Eiza langsung menurunkan Dewa dari gendongannya. Dengan tangan yang gemetar, ia mengambil alih gagang telpon dari tangan Mbak Siti.

"Halo, apa Ibu masih mendengarkan saya?" terdengar suara pria memanggil dari balik telpon.

"Pak, saya Eiza, adiknya Keylin. Apa benar kakak saya dan suaminya mengalami kecelakaan?" tanya Eiza pilu.

"Benar, Mbak. Mereka sekarang sedang dibawa ke Rumah Sakit Harapan."

"Kalau begitu saya akan segera kesana, Pak. Terima kasih atas informasinya."

Eiza segera menutup telpon lalu bersin dengan keras. Setiap kali mendapat tekanan berat, penyakit sinusnya memang langsung kambuh.

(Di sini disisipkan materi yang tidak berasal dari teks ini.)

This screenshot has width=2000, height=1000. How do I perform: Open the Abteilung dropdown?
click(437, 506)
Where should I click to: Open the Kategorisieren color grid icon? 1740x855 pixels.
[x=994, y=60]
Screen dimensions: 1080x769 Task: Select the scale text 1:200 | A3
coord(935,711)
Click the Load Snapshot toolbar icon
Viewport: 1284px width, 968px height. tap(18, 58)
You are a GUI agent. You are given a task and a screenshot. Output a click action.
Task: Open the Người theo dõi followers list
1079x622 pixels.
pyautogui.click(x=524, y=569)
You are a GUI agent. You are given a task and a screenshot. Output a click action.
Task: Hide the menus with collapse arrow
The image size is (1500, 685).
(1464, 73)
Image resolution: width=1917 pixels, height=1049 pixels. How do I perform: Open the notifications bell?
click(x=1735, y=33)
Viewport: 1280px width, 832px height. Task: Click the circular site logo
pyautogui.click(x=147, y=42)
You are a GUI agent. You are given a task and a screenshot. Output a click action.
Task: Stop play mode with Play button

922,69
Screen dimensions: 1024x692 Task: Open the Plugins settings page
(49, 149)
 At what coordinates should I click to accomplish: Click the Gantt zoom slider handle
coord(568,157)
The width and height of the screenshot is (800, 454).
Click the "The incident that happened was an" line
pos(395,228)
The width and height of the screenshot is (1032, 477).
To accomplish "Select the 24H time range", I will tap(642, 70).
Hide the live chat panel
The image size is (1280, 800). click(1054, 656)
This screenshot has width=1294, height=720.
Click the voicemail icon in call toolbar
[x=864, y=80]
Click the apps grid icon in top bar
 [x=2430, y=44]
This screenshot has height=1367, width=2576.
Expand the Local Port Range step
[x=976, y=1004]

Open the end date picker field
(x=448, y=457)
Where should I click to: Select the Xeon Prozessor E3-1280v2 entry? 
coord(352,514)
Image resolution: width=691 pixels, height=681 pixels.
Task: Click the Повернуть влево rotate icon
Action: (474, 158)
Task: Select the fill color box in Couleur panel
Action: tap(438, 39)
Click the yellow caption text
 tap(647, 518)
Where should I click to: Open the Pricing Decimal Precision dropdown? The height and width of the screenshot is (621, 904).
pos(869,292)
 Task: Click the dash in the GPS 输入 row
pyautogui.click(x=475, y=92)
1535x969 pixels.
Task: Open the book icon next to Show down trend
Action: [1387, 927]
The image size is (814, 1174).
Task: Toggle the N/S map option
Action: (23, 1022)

"Mbak Siti, aku titip Dewa. Tolong jangan pulang dulu sebelum saya kembali dari rumah sakit. Nanti saya pasti akan hitung uang lembur untuk Mbak Siti."

"Iya, Non, saya akan menjaga Dewa. Non, tenang saja."

Eiza bergegas menyambar kunci motor beserta tasnya. Yang diinginkan Eiza hanyalah sampai di rumah sakit secepatnya untuk melihat kondisi sang kakak.

Kurang lebih setengah jam berkendara, Eiza pun tiba di rumah sakit itu. Napasnya tersengal-sengal ketika ia berlari ke ruang IGD. Ia segera bertanya kepada perawat yang bertugas.

"Suster, dimana pasien bernama Keylin dan Denis Handana yang mengalami kecelakaan di tol?"

Sebelum Eiza mendapat jawaban, pintu ruang UGD terbuka. Dari dalam keluarlah beberapa perawat yang mendorong dua buah ranjang beroda. Sosok pasien di atasnya tidak terlihat karena sudah ditutupi oleh kain berwarna putih.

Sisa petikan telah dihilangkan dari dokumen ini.